Students from zila parishad schools have fared better than their counterparts in private schools, according to the Annual Status of Education Report (Rural) 2018. The survey report, released on Tuesday, reviews the status of primary education in the country and is conducted by a non-profit organisation, Pratham.
Not only this, the performance of primary school students in Maharashtra has improved and is better than the national average.
However, the progress of children in upper primary has not registered much change. As many as 19.8 per cent children of Class 8 could not read Class 2 text. This means one-fifth of the surveyed children are not ready for higher education. Arithmetic proficiency is worse, found the survey.
The tasks in ASER aim at assessing foundational skills such as reading and arithmetic. The report shows that 44.2 per cent children in zila parishad schools can read Class 2 text as compared to only 33.6 per cent students in private schools.
In Class 5, 66 per cent students in zila parishad schools could read a story from the Class 2 curriculum, a jump from 51.7 per cent in 2014. In Class 5, 30.2 per cent children could solve division problems, compared to 20.5 per cent in 2016.
Maharashtra’s performance in the survey is above the national average on a majority of the parameters. The national average for children who can read the alphabet and more is 46.8 per cent whereas the average stands at 66.2 per cent in Maharashtra. While 5.1 per cent girls in the age group of 15 to 16 years in the state do not go to schools, the corresponding national figure is 13.5 per cent.
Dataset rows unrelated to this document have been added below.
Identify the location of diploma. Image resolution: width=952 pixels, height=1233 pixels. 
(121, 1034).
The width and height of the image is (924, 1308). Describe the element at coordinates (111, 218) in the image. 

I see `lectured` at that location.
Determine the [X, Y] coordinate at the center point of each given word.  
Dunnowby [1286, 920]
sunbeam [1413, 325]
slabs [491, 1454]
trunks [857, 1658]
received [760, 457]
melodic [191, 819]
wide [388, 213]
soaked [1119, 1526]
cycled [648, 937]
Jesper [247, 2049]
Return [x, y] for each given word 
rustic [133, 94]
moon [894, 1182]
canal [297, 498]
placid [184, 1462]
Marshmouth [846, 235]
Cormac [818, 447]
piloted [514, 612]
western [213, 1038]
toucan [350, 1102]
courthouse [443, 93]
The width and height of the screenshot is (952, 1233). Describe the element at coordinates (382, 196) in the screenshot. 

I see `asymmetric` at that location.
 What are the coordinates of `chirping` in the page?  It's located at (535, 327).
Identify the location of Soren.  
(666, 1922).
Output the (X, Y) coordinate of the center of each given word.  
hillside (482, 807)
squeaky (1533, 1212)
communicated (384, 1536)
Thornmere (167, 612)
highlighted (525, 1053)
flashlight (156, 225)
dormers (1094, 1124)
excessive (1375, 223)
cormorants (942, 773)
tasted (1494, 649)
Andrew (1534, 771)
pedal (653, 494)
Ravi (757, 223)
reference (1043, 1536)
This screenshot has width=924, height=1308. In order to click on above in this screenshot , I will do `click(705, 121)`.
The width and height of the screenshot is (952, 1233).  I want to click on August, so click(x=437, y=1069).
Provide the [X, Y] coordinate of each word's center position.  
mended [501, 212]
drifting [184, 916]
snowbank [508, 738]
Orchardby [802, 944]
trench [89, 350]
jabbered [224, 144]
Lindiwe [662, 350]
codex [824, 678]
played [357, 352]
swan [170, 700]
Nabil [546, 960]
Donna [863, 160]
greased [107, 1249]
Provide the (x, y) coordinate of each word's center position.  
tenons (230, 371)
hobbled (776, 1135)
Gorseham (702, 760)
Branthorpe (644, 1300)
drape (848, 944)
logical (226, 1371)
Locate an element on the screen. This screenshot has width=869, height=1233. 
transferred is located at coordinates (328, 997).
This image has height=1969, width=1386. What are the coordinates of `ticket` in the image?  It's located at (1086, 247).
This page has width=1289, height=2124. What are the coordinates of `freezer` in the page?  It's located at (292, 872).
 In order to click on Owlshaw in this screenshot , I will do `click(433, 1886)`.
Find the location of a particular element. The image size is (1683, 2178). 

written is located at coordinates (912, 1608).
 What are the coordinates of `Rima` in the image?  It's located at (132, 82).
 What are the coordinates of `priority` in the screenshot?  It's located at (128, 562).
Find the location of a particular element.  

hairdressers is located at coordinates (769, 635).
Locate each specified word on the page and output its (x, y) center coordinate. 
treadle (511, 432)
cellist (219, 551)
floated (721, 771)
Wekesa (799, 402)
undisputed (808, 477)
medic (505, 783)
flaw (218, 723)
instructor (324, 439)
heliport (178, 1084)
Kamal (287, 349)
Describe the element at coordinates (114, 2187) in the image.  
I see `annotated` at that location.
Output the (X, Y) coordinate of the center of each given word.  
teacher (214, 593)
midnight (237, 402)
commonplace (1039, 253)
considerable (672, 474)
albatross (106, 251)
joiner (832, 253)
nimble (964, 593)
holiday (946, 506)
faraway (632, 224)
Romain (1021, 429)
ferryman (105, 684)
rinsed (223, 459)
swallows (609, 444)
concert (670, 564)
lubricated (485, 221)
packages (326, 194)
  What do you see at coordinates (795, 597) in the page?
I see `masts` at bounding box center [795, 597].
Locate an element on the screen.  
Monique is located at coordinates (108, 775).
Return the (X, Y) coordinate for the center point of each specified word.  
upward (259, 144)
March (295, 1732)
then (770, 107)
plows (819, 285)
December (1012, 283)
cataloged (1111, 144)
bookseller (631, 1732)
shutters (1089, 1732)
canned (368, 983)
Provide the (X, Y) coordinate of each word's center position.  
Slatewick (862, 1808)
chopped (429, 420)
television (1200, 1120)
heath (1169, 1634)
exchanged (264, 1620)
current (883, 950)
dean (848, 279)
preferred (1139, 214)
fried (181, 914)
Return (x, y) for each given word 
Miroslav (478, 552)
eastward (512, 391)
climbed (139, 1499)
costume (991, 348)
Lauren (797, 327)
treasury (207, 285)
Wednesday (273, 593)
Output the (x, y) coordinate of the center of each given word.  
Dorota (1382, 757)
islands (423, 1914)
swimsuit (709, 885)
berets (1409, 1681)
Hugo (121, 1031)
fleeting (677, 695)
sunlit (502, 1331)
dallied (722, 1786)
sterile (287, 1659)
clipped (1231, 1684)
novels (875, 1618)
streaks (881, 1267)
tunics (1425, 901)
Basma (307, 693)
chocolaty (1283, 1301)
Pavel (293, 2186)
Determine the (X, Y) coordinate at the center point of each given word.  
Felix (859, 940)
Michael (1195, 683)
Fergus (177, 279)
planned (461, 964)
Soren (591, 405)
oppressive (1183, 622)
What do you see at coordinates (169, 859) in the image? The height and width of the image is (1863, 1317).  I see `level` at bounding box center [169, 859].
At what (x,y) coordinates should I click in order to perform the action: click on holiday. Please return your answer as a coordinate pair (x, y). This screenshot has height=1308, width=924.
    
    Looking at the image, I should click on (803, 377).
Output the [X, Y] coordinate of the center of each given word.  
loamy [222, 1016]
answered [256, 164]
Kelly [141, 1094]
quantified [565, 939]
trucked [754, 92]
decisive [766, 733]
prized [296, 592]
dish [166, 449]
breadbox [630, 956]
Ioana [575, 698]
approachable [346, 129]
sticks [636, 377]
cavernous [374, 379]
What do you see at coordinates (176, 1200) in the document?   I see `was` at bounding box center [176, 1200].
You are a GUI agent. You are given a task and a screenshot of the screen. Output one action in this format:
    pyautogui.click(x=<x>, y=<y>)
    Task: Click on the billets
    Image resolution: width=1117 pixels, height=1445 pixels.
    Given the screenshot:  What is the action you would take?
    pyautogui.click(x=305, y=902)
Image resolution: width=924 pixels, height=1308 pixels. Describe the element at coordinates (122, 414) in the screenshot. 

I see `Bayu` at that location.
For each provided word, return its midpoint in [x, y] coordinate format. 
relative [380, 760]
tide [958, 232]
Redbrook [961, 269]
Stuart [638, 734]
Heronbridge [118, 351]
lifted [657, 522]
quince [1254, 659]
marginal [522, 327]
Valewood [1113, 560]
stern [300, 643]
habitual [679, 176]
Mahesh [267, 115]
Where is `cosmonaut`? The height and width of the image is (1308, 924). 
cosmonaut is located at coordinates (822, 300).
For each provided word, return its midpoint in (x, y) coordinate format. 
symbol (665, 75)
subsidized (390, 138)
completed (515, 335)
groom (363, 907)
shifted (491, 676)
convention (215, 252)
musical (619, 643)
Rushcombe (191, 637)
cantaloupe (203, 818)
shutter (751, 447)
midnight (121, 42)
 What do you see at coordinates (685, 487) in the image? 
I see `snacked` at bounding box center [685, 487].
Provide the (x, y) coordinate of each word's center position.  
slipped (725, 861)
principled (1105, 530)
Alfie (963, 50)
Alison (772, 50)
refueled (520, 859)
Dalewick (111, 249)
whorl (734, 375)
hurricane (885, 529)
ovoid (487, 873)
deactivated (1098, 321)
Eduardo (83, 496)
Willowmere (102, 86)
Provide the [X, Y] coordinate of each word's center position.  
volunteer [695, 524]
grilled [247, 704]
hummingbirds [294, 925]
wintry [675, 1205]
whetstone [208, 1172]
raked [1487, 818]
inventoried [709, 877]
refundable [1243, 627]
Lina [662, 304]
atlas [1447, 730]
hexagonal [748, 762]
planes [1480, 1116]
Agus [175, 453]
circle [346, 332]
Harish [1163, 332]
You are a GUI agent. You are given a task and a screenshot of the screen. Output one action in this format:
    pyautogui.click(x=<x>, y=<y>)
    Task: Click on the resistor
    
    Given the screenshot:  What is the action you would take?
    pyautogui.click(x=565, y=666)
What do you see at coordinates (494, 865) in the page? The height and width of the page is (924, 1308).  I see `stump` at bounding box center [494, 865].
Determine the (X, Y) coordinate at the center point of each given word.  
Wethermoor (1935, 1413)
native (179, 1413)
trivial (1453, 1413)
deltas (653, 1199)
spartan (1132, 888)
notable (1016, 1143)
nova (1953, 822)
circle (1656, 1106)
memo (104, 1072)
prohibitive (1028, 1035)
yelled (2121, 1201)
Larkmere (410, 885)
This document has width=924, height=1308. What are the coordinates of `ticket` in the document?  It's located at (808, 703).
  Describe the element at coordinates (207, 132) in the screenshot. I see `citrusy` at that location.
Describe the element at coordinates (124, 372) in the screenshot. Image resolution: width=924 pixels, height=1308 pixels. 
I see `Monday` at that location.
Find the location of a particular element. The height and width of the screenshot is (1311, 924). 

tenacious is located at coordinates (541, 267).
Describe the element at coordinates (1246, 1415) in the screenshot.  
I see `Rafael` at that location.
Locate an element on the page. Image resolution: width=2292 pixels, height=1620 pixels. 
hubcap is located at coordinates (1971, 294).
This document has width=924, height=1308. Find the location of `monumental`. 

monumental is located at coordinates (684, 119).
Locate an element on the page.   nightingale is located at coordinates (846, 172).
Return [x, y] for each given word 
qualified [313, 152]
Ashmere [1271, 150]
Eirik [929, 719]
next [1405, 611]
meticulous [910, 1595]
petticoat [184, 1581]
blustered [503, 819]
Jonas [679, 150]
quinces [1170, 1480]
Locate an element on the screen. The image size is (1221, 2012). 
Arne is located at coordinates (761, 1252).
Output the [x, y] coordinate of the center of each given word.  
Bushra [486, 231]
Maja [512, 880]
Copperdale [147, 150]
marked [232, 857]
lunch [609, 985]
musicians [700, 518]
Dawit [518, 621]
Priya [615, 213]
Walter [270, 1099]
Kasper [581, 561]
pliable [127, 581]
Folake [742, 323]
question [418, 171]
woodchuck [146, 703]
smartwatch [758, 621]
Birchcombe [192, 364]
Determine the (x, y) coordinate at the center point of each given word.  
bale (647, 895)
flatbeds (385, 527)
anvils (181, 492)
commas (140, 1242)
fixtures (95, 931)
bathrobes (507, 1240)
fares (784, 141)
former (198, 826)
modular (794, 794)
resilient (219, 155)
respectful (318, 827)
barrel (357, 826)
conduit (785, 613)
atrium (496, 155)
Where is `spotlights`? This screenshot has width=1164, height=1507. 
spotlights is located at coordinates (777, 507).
Enrolment of children in schools has also increased among students aged between 6 and 14 from 98.5 per cent in 2008 to 99.2 per cent this year. Compared to 18.3 per cent children in 2006 (6 to 14 years), 37.6 per cent have enrolled for private education.Vasant Kalpande, retired director of education, said government schools should be strengthened. “In case of higher classes conducted by secondary schools, governed by either private-aided or unaided institutions, there is negligence on part of the government. The government does not pay any non-salary grant to government schools that also have numerous vacancies for headmasters and teachers. The administrative machinery is weak as many posts such as education extension officer, block development officer are vacant. These need to be filled on a priority basis.”
This year’s survey covered children in 33 districts, 990 villages and 19,765 households. As many as 14 social organisations and 21 colleges and universities in the state took part in the survey.
The annual survey, that began in 2005, includes children in the age group of 3 to 16 years.